The issue is that they need a LOT of catalyst surface area to get the job done. The industry standard solution, which AFAIK is in place because it was available as an off-the-shelf component, is a steel honeycomb with an aluminum oxide wash coat.
The wash coat provides an irregular, very high surface area surface, and is required to adhere the catalyst to the substrate. But the wash coat is also the bit that sags and buries the catalyst as it collapses and its surface area is no longer adequate to do what we need it to do.
No chemist am I, and I'm sure if there was an easy and cheap answer to finding a better wash coat, they'd be using it by now.
There is always the other route though, which is using the existing chemistry, starting with a flat wash coat, and increasing substrate surface area. This is complicated by solid fuel- you get a lot of debris in the exhaust- so you're not allowed to have long tubes, and only straight shots so they can be cleaned out easily.

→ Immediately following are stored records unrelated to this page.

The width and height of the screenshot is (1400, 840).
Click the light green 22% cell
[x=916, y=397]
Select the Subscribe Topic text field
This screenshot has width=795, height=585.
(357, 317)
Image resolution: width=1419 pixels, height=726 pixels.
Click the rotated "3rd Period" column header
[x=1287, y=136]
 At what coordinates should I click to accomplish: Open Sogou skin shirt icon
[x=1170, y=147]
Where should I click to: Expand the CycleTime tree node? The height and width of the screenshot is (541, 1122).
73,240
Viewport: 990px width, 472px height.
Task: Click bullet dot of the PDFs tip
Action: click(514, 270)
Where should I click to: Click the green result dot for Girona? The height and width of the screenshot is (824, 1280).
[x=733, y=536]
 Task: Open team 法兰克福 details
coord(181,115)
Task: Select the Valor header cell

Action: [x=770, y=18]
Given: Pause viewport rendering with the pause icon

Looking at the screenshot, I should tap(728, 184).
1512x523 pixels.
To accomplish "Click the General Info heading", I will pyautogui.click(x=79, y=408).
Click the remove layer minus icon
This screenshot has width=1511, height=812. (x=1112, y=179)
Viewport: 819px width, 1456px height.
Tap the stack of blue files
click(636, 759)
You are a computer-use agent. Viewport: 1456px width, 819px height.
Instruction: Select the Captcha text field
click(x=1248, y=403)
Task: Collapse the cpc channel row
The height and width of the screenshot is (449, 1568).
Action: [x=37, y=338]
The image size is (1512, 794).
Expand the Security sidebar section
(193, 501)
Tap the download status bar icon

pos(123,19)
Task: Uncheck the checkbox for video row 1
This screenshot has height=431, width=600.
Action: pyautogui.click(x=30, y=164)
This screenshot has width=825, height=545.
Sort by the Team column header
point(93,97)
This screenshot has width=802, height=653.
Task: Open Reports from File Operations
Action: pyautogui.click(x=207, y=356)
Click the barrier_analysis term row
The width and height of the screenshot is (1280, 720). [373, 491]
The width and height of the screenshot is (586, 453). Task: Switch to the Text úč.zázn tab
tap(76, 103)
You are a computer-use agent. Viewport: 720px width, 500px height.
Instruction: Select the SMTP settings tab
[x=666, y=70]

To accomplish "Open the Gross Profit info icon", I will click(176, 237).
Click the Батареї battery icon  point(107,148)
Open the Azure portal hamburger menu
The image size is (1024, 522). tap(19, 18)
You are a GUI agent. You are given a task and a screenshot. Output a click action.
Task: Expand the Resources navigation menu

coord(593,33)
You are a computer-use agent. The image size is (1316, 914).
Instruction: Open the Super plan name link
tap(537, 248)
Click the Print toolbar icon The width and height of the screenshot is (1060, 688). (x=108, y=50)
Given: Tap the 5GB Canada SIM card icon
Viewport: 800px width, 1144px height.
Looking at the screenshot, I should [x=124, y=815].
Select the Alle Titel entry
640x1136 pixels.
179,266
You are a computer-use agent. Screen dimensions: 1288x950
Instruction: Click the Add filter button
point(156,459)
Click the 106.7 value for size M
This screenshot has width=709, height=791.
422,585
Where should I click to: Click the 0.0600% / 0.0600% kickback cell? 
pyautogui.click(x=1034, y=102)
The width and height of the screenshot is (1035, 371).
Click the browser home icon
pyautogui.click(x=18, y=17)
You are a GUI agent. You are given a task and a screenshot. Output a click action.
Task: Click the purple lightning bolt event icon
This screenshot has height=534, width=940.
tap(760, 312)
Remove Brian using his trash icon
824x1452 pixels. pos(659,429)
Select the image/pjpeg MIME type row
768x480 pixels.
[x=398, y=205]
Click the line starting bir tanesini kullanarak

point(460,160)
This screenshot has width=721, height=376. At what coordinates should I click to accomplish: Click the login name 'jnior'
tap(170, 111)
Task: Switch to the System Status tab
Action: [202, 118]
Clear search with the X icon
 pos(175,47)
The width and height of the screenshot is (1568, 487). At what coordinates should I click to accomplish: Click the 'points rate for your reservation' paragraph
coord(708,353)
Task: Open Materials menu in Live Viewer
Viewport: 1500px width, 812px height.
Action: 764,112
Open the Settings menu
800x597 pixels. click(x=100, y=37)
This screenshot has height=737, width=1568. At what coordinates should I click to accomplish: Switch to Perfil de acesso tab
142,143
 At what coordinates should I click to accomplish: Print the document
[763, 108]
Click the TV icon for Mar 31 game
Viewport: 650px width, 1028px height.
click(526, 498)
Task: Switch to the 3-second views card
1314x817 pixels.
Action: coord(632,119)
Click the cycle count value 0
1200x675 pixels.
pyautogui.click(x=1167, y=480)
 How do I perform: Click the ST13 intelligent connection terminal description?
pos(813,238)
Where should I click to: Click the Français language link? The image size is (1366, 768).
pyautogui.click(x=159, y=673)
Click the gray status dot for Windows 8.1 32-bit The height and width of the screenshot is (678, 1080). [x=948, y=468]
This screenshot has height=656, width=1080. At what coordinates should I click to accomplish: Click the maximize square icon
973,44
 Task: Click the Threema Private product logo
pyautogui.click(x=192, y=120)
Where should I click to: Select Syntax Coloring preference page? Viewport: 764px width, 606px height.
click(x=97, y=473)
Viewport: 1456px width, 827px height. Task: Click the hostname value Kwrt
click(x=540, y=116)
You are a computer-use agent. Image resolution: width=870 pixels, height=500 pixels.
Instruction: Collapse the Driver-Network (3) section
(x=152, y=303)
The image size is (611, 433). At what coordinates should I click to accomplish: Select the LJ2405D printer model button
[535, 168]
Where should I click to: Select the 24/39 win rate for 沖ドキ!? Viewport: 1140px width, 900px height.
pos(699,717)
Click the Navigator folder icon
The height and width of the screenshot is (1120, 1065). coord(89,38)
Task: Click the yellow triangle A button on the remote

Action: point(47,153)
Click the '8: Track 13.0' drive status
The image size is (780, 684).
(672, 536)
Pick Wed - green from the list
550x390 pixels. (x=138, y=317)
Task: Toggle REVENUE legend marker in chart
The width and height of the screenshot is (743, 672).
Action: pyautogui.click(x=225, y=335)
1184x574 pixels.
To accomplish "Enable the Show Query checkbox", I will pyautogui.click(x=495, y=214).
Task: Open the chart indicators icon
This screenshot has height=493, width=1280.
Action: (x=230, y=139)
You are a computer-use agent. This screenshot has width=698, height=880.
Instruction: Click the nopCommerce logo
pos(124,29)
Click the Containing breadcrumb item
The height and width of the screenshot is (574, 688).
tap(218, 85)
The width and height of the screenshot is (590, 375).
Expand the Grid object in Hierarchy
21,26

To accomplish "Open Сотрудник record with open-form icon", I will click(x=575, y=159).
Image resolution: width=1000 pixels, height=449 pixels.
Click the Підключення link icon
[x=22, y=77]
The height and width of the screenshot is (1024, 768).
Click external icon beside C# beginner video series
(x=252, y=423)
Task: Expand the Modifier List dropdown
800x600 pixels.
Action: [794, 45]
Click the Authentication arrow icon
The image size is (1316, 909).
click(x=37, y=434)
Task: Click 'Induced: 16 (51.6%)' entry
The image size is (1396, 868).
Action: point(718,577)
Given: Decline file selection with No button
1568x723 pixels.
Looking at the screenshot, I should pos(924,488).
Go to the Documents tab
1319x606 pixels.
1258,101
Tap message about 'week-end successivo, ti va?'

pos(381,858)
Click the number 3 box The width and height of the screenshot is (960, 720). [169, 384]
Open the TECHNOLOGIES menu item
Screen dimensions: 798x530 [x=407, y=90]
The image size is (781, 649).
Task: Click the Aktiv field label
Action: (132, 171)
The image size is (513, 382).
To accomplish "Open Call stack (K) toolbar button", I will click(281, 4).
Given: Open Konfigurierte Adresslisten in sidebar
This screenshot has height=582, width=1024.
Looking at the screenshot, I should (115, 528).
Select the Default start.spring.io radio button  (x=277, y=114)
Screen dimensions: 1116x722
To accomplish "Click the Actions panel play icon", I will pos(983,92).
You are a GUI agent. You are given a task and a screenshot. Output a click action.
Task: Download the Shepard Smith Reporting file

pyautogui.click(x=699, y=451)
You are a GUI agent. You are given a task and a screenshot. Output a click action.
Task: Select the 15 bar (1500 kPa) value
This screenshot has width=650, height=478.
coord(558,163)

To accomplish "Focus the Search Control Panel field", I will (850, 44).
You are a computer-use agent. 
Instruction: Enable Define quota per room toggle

In the end, the question probably becomes, "Will we sell more conventional looking stoves that take consumable cats, which the average purchaser will never need to replace because they will put about ten hours on it in its lifetime, OR would we sell more six foot high stoves with lifetime cats that are as large as the firebox?"
I'm not a stove manufacturer, and even though I would totally buy a six foot tall stove with a lifetime cat, I can see that that's a niche market (especially since a lifetime cat needs a lifetime of maintenance, because even a flat wash coat will experience masking).
Right now I think the alternatives are all worse (those being primary-only combustion which suck, tube/baffle stoves which don't go low and slow, and wood gasification which has a set of associated penalties and headaches that will make you wish you'd stuck to one of the previous ones)- but I do hope cats improve.